» **Records provided**:
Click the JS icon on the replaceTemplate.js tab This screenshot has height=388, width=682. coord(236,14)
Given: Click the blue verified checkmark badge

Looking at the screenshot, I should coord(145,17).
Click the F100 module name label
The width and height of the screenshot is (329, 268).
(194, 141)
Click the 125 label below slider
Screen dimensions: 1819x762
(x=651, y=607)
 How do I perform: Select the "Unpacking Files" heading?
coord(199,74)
...
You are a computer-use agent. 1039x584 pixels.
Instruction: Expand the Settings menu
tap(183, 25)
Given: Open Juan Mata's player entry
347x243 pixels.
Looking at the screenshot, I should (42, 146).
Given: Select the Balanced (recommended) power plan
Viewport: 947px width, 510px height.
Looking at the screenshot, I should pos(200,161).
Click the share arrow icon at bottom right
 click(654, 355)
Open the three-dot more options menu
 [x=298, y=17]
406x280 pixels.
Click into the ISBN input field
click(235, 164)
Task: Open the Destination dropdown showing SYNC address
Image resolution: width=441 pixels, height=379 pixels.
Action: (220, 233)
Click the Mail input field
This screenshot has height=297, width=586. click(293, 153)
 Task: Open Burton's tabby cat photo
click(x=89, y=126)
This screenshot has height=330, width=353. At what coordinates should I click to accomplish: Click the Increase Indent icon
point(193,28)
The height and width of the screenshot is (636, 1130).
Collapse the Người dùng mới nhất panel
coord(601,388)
--
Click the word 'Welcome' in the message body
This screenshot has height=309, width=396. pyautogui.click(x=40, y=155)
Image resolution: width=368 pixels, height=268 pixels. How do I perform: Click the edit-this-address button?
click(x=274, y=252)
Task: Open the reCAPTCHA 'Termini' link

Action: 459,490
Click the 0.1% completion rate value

» **Work instruction**: For this exercise, output exactly the lines above from the line with "Task: Open the reCAPTCHA 'Termini' link" to the line with "Click the 0.1% completion rate value", counting both, and leave out the rest.

» **Exercise answer**:
Task: Open the reCAPTCHA 'Termini' link

Action: 459,490
Click the 0.1% completion rate value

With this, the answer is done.